Dostlarım, Dostlarım…
ama ben dostlarımdan çok korkarım’
Düşünürlere hak vermemek elde değil.
Herkesi bir zaman için aldatabilirsiniz,
bazı kişileri her zaman aldatabilirsiniz, ama herkesi her zaman aldatamazsınız!
Değerli kongre üyeleri; hayatım boyunca ben kimseyi aldatmadım, aldatmaya da çalışmadım’
1984 yılında huzurlarınıza hangi heyecan ve duygularla gelmişsem, bugün de huzurlarınızda, aynı heyecan ve duygularla başım dik gönlüm rahat ve huzur içerisinde sizlere veda ediyorum!”
Bu sözleri söylediğinde kongre salonunun hali dün gibi aklımda, ağlayanlar, ayakta alkışlayanlar. O zamandan bu zamana geçen 22 senedir, her geleni ibra etmeyen sayılı kişilerden biriyim. Bu övünülecek bir şey de değil, geldiğimiz şu noktaya baktığımızda, her başkanın nasıl gittiğini düşününce insan üzülüyor.

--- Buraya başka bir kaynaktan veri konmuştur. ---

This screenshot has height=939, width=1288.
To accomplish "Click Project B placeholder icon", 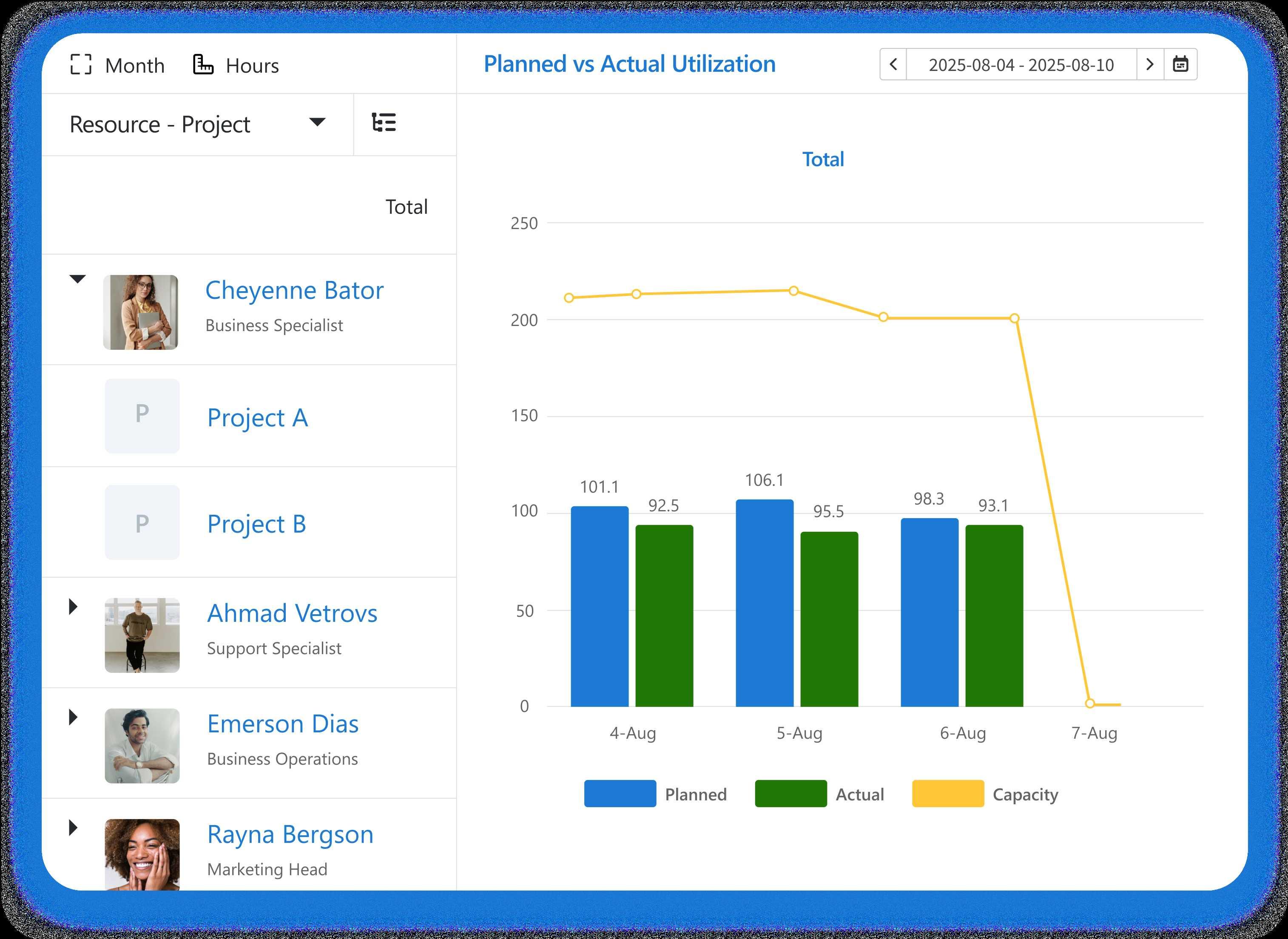I will point(142,522).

Şimdi bazıları şunu diyecektir. Sayın Yıldırım Demirören de alkışlarla yollandı .Evet, bu doğru, ben ve benim gibiler hariç alkışlarla yollandı. Sebebi, alacağımı bırakıyorum demesiydi. Şu an kulüpten alacaklı olan iki kişiden biridir kendisi, diğeri de sayın Serdal Adalı.
Rahmetli Süleyman Seba’nın izinde yürümek, Doğan Cüceoğlu’nun sözünden yol almak bir insanı yüceltir. Bir kongre üyesi olarak tek beklentim budur.
Futbol farklı kültürdeki insanları bir noktada buluşturan bir spor dalıdır. Bu spor dalı bir çok kişiye iş sahası açtığı gibi iyi yönetildiği taktirde kulüplerin ciddi bir gelir kaynağıdır. Milyonlarca kişiyi dünyada peşinde koşturan bu spor dalını iyi yönetenleri görebiliyoruz, peki bizim ülkemizde insanlar neden sormaz bu kadar kasa girdisine karşı kulüpler neden batma noktasında aslında sorunun cevabı çok basit.
Sporun içinden gelen insanlar bu göreve soyunmadığı sürece bu devran böyle sürer gider kimsede şikayet etmesin ,bu gelinen durumda suçlu aramaya gerek yok herkes suçlu. Kulüplere reklam olsun diye talip olacak yönetimler yerine Bayern München modeli tercih edilirse istenen seviyeye gelinir.